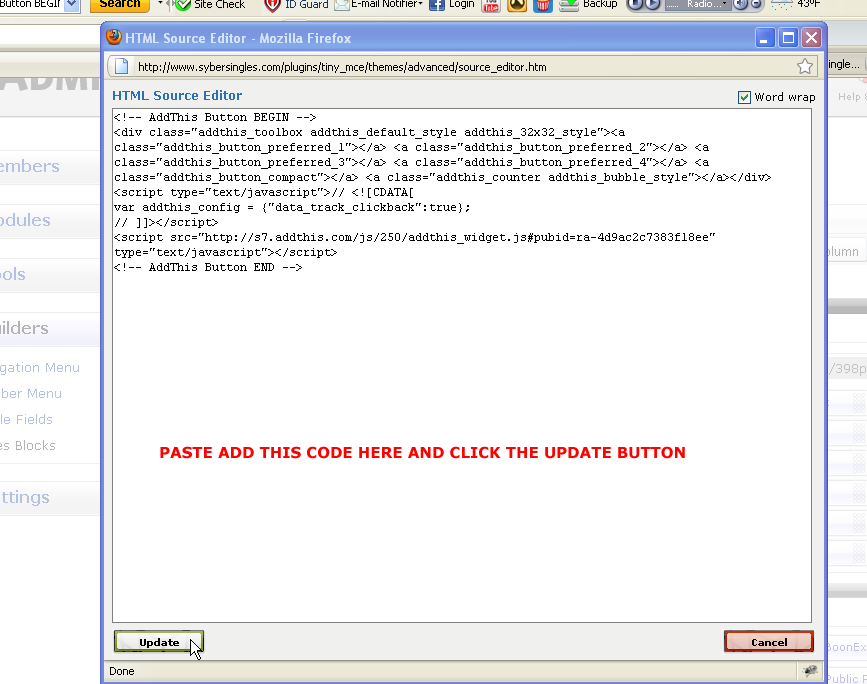Click the YouTube toolbar icon

click(x=490, y=4)
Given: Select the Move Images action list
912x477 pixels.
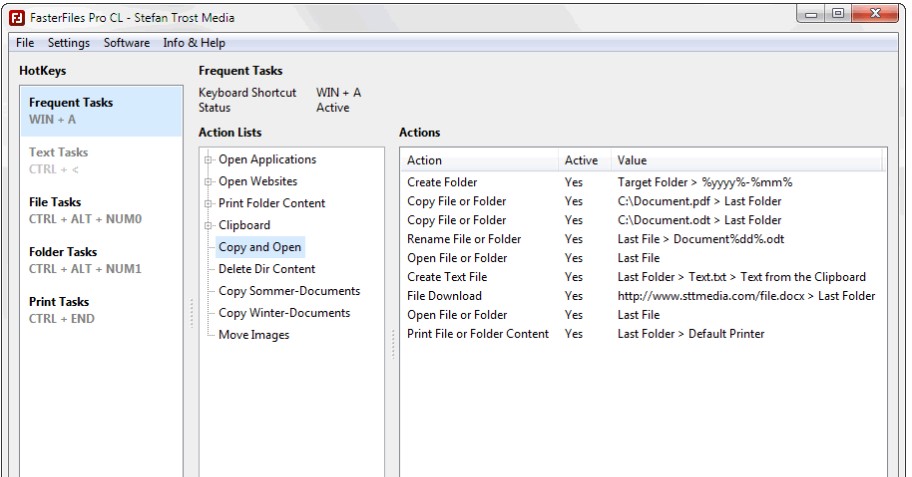Looking at the screenshot, I should 254,335.
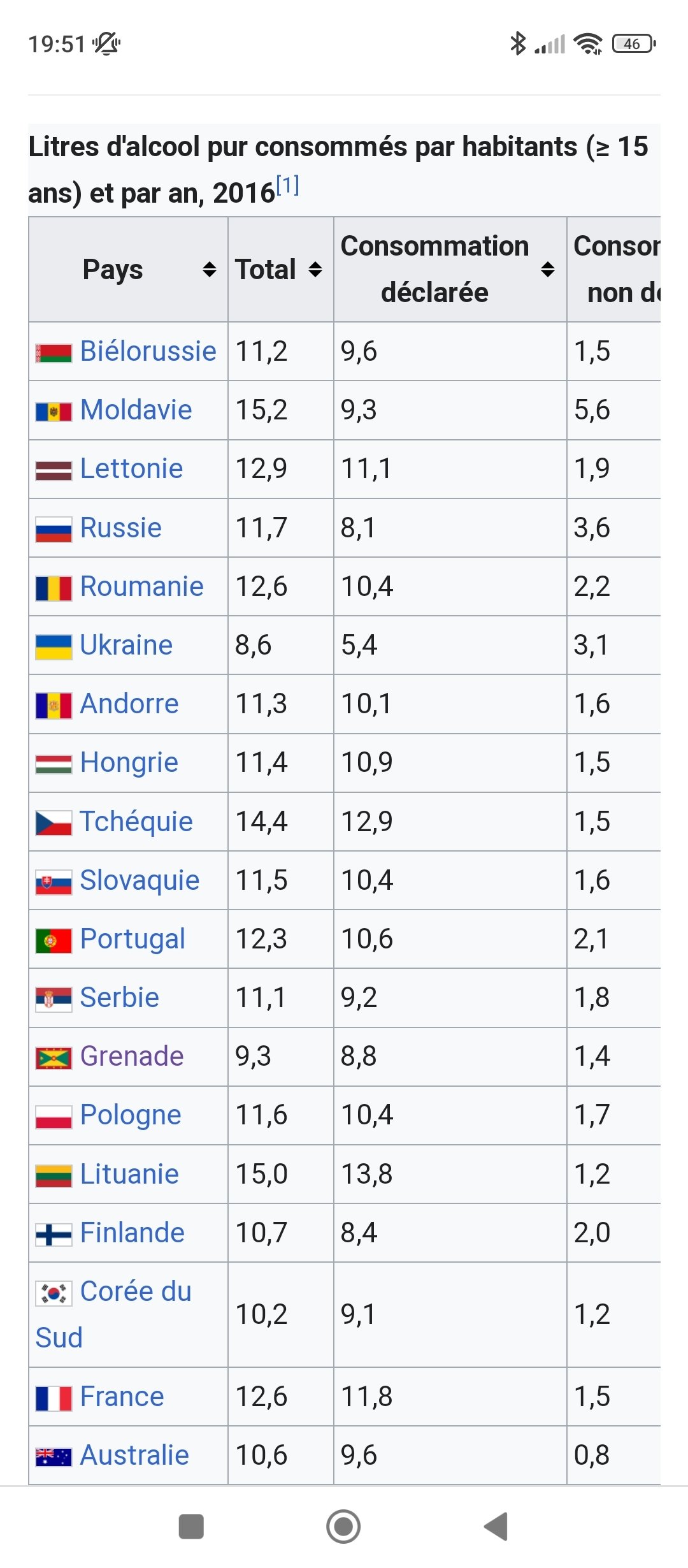Open the Biélorussie article link
The image size is (688, 1568).
click(x=148, y=351)
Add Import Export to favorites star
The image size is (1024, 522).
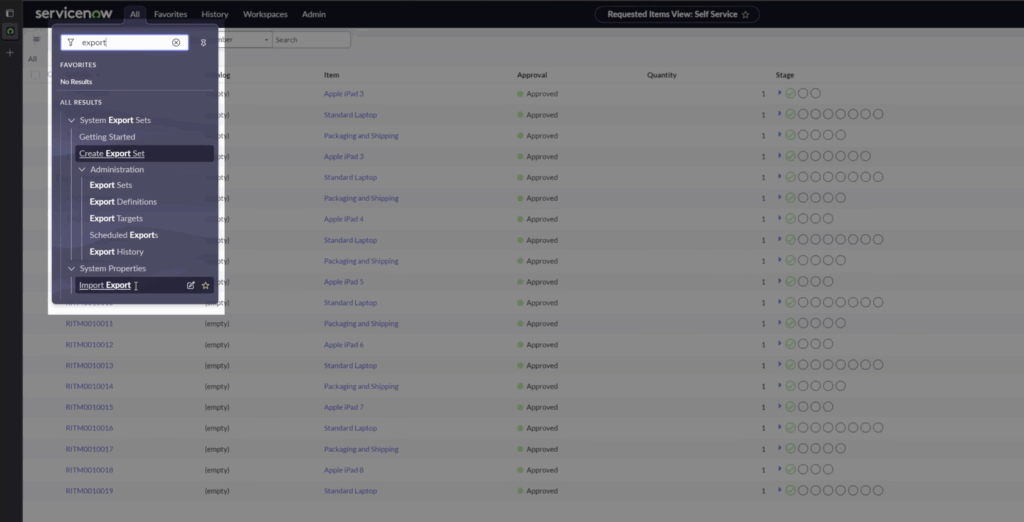pyautogui.click(x=206, y=285)
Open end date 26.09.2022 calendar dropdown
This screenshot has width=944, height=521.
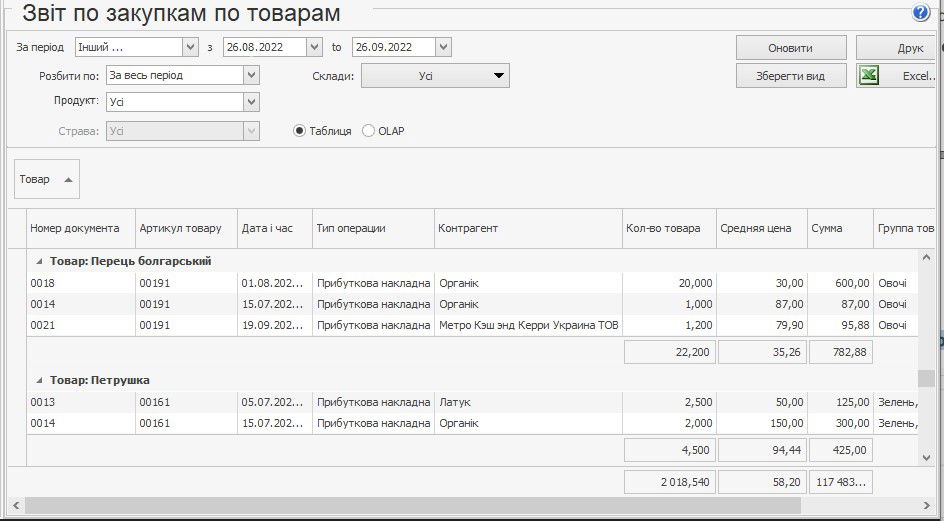pyautogui.click(x=443, y=47)
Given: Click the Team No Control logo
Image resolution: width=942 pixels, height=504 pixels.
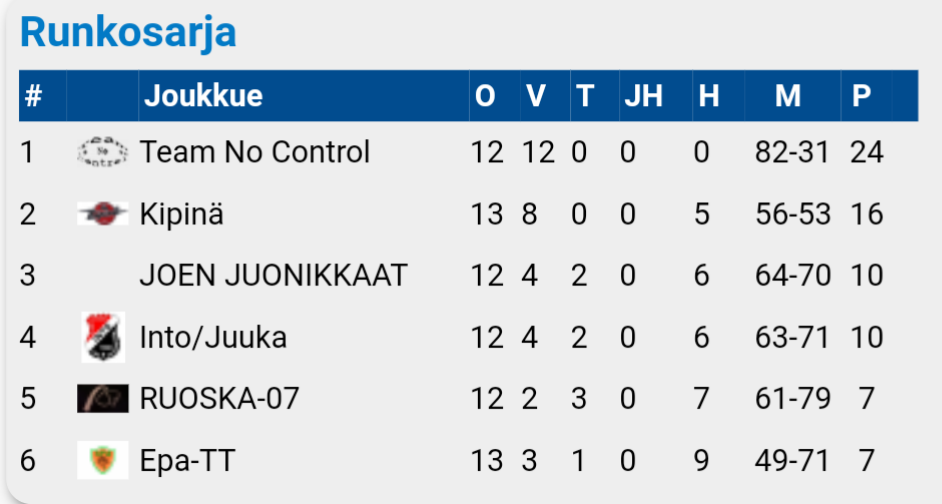Looking at the screenshot, I should 102,152.
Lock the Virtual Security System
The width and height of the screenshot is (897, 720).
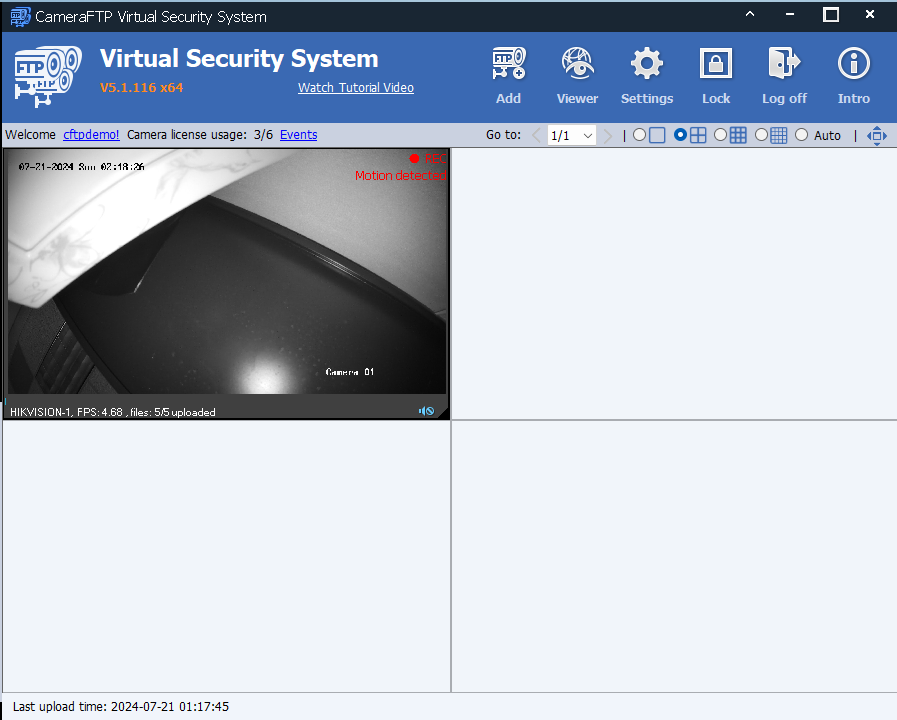716,66
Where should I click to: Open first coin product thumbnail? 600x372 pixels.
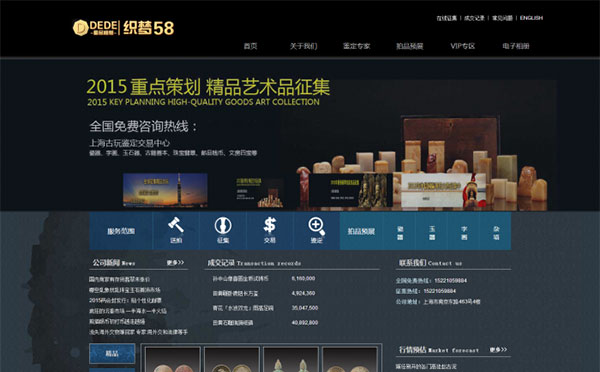(173, 360)
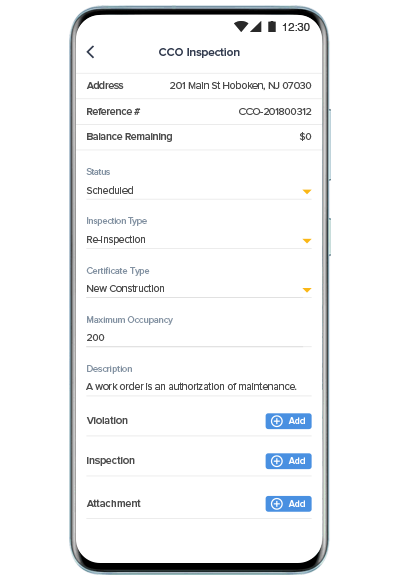
Task: Add a new Attachment
Action: 288,504
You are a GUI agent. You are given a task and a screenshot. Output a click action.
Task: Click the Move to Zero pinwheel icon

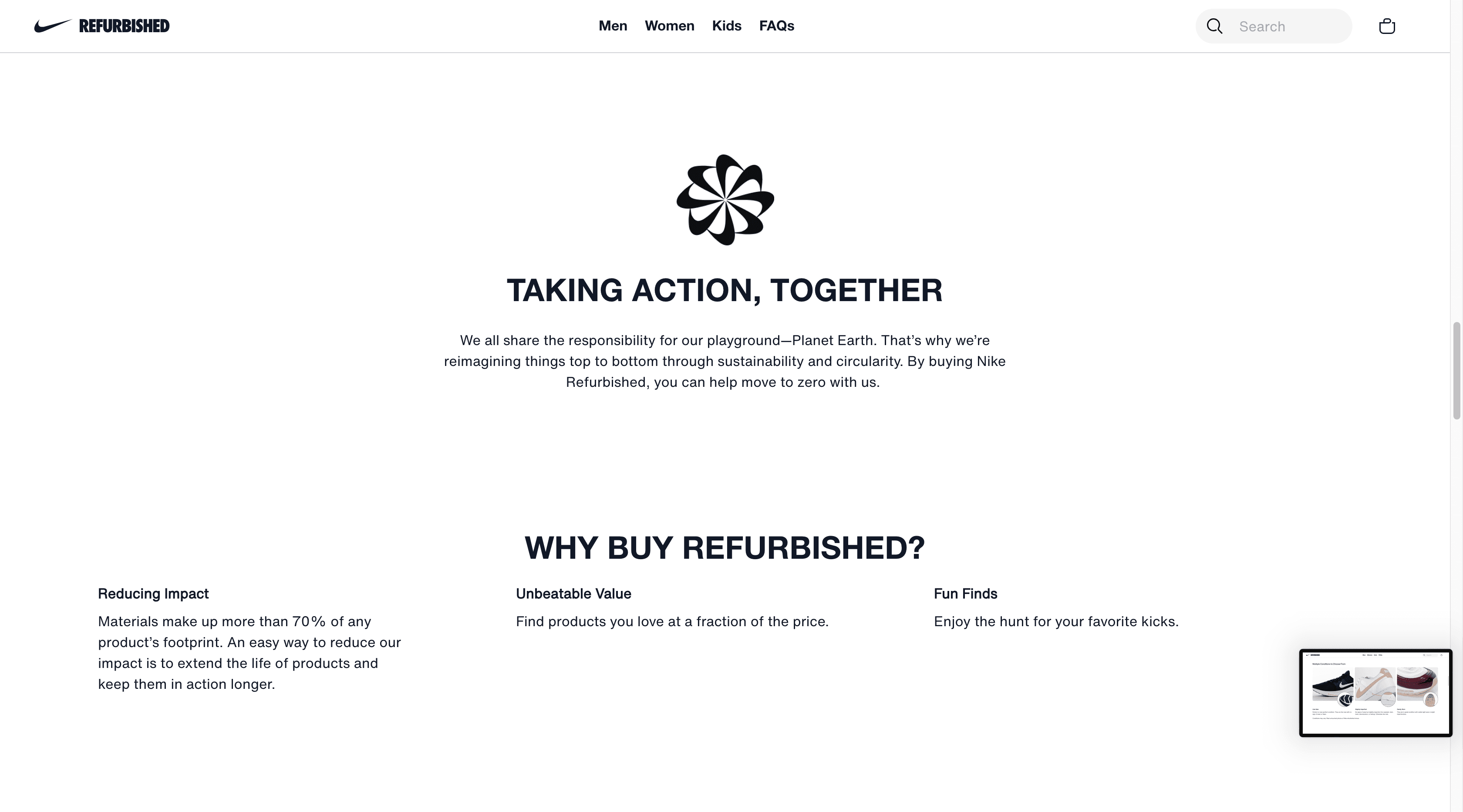(x=725, y=200)
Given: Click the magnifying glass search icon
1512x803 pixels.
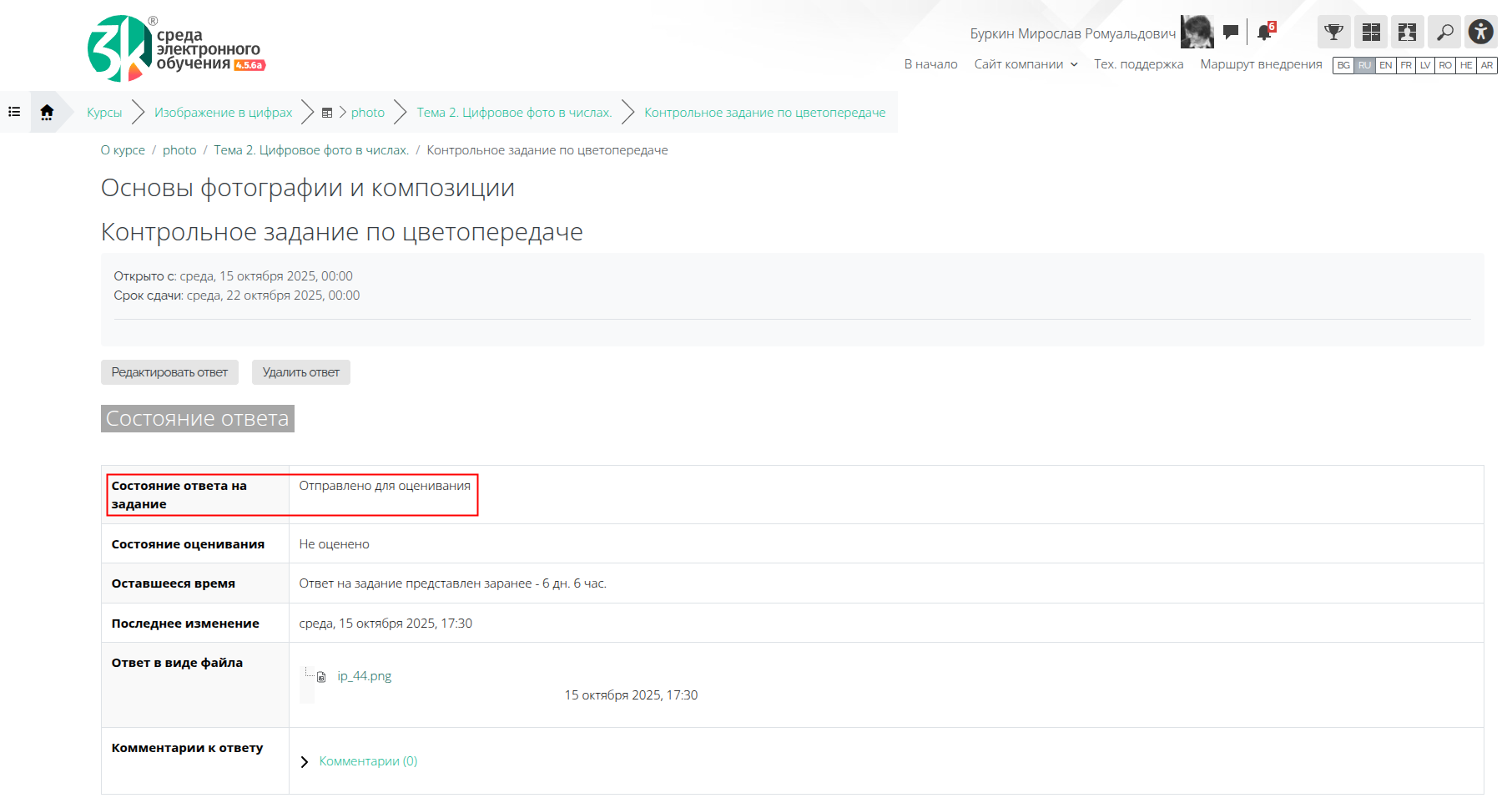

-=-=-=-=-

* YOUR ASSIGNMENT *
Once the line with "The image size is (1024, 522)." is found in the data above, reproduce it and each line after it exactly, through the line with "Lock the Virtual Security System". Omit the pictures.

* ANSWER BOX *
The image size is (1024, 522).
pyautogui.click(x=206, y=285)
Open end date 26.09.2022 calendar dropdown
This screenshot has width=944, height=521.
pyautogui.click(x=443, y=47)
Given: Click the Team No Control logo
Image resolution: width=942 pixels, height=504 pixels.
Looking at the screenshot, I should 102,152.
Lock the Virtual Security System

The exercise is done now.